── Supplied material

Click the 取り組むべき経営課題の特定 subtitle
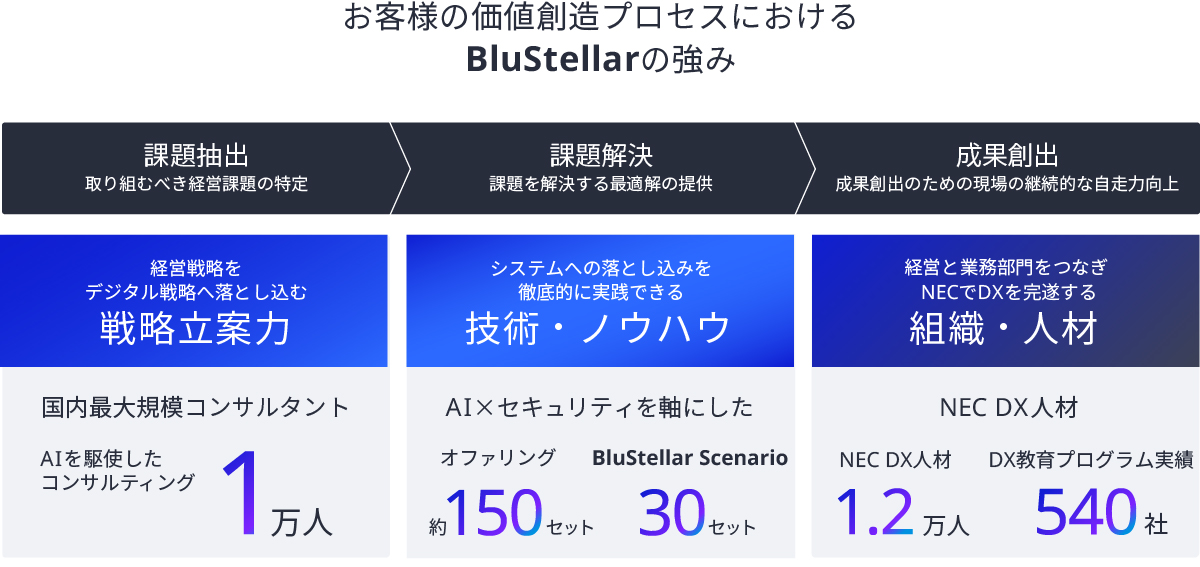This screenshot has width=1200, height=567. [196, 184]
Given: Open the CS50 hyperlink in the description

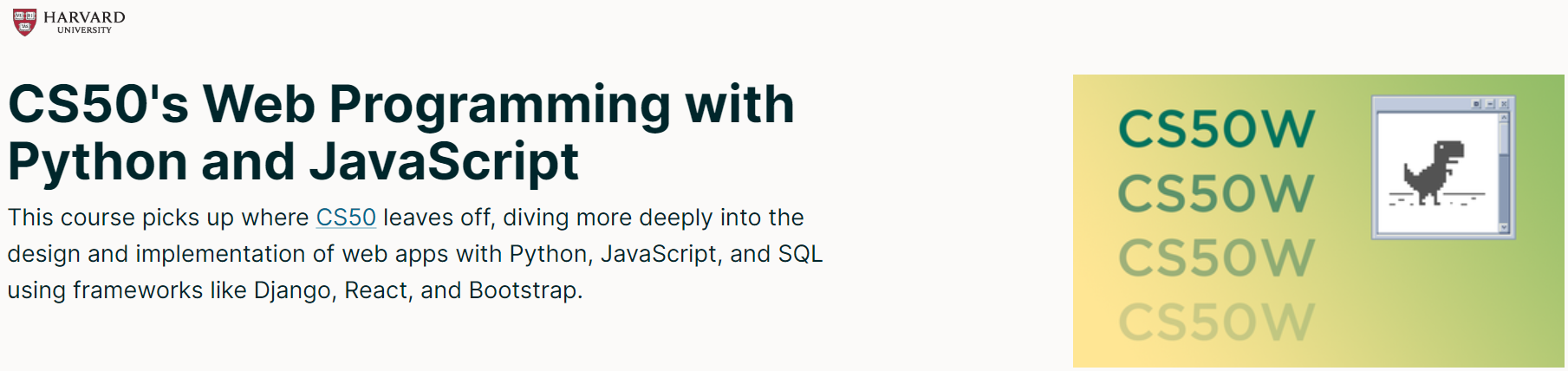Looking at the screenshot, I should point(346,217).
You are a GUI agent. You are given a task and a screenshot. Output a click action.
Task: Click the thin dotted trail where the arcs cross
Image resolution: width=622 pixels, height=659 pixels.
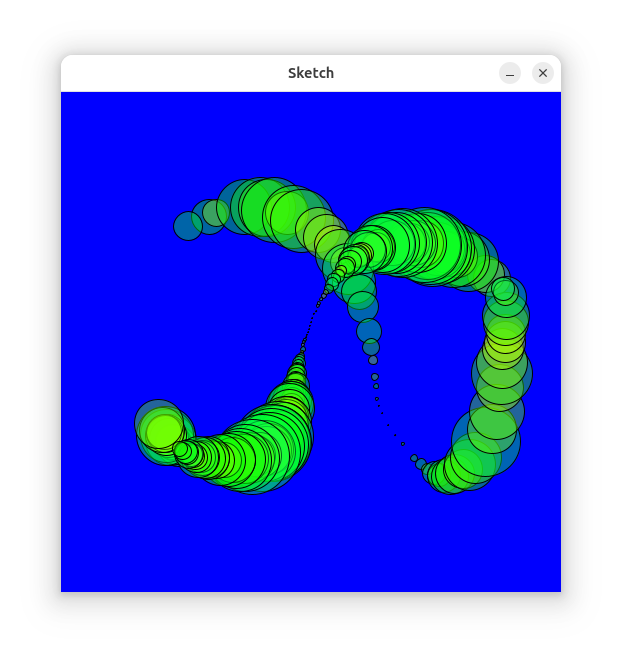(x=318, y=303)
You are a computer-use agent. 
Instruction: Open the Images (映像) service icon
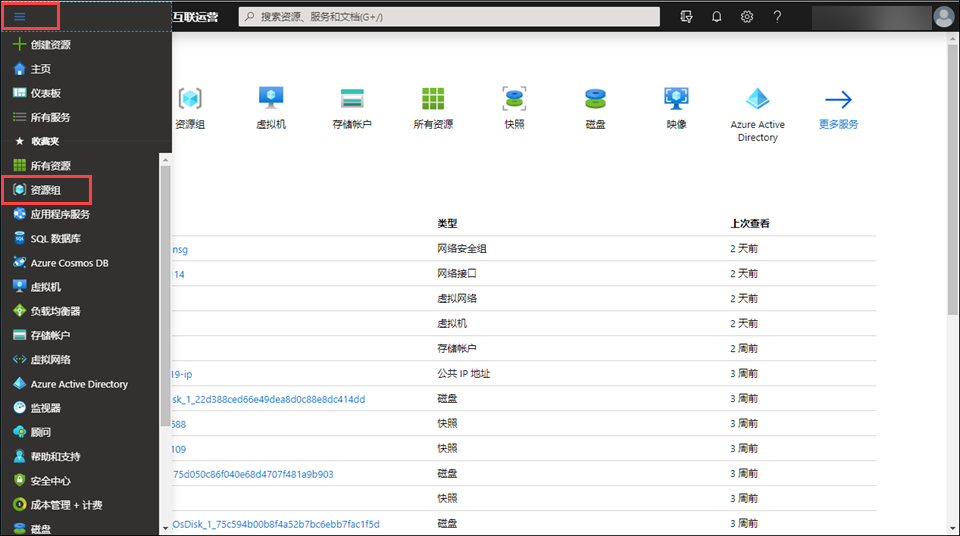[676, 106]
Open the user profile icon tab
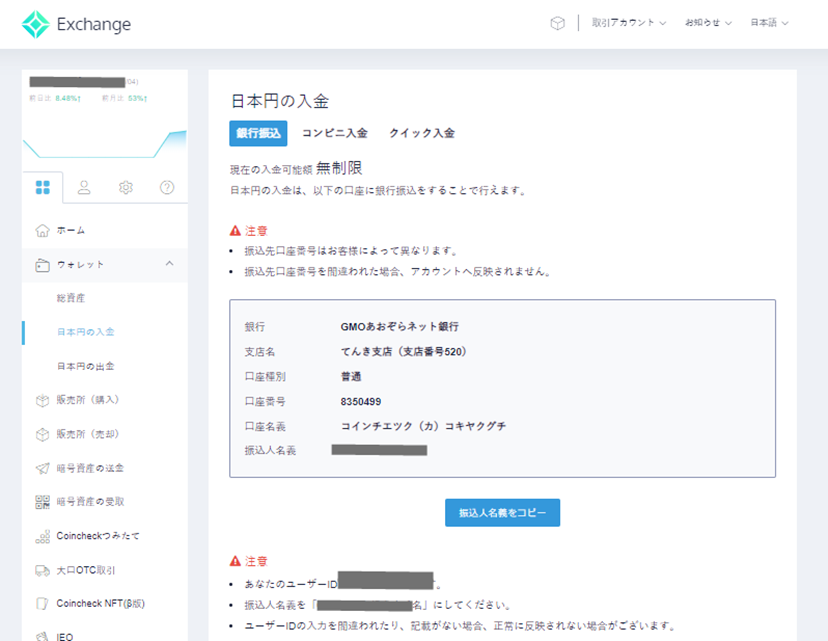The height and width of the screenshot is (641, 828). click(x=84, y=187)
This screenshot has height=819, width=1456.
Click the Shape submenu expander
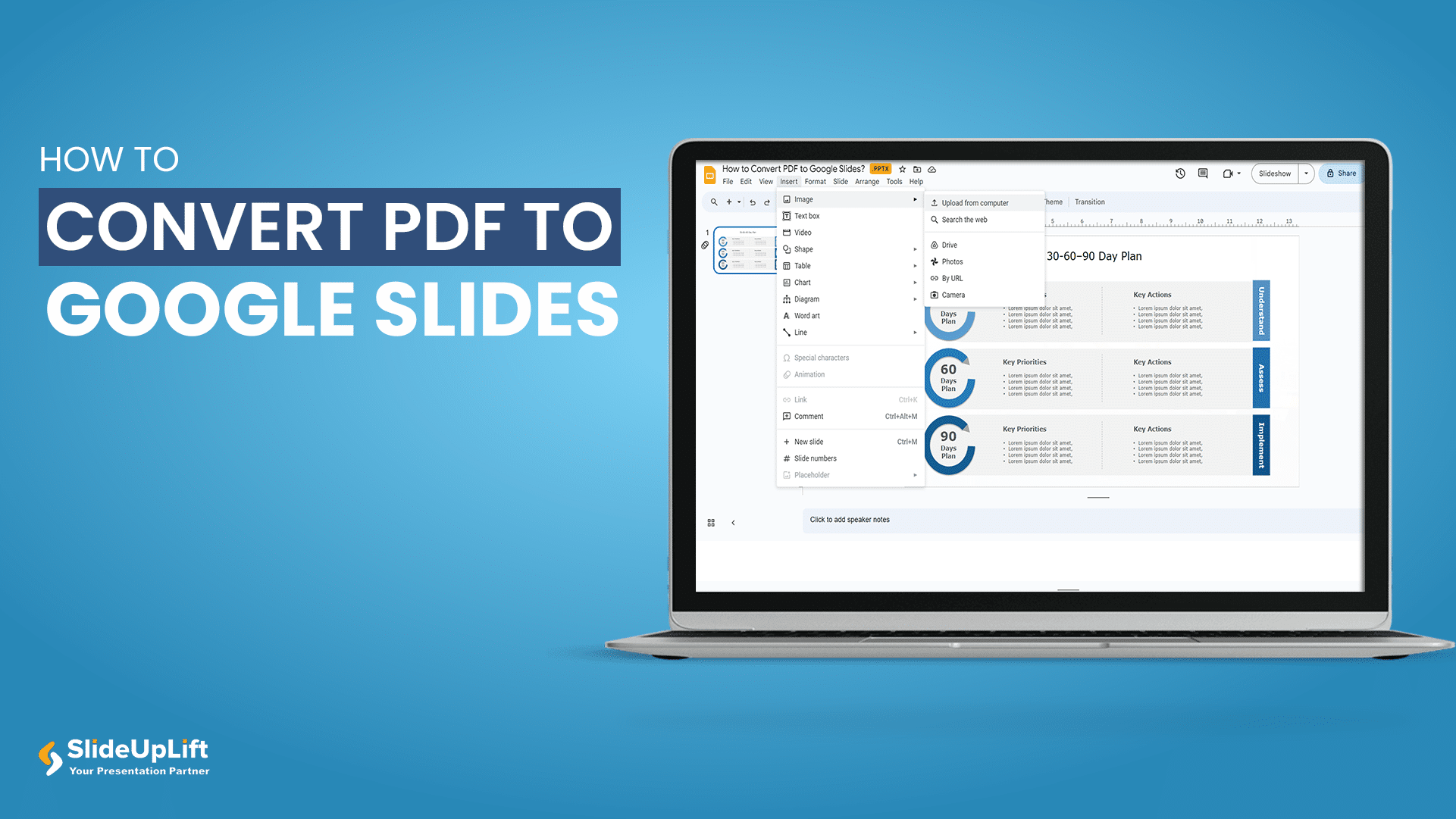click(916, 249)
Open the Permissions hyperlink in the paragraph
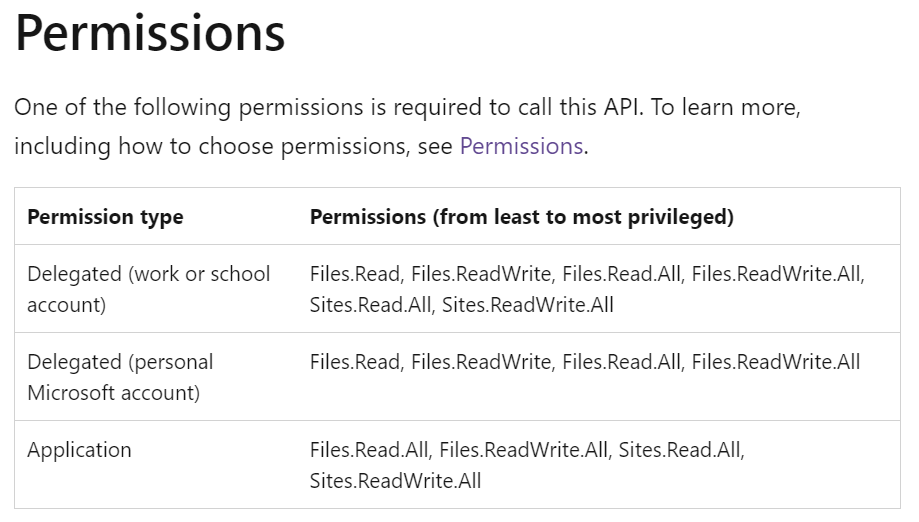 tap(522, 146)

────

**What the exercise asks**
Retype the listing above word for word, leaving out the pictures.

**Answer for this exercise**
Click the 取り組むべき経営課題の特定 subtitle
This screenshot has width=1200, height=567. [196, 184]
Given: Open the CS50 hyperlink in the description

Looking at the screenshot, I should point(346,217).
You are a GUI agent. You are given a task and a screenshot. Output a click action.
Task: Click the thin dotted trail where the arcs cross
Image resolution: width=622 pixels, height=659 pixels.
(x=318, y=303)
You are a computer-use agent. 
Instruction: Open the Images (映像) service icon
[676, 106]
Open the user profile icon tab
The height and width of the screenshot is (641, 828). click(x=84, y=187)
This screenshot has height=819, width=1456.
Click the Shape submenu expander
click(916, 249)
Open the Permissions hyperlink in the paragraph
 tap(522, 146)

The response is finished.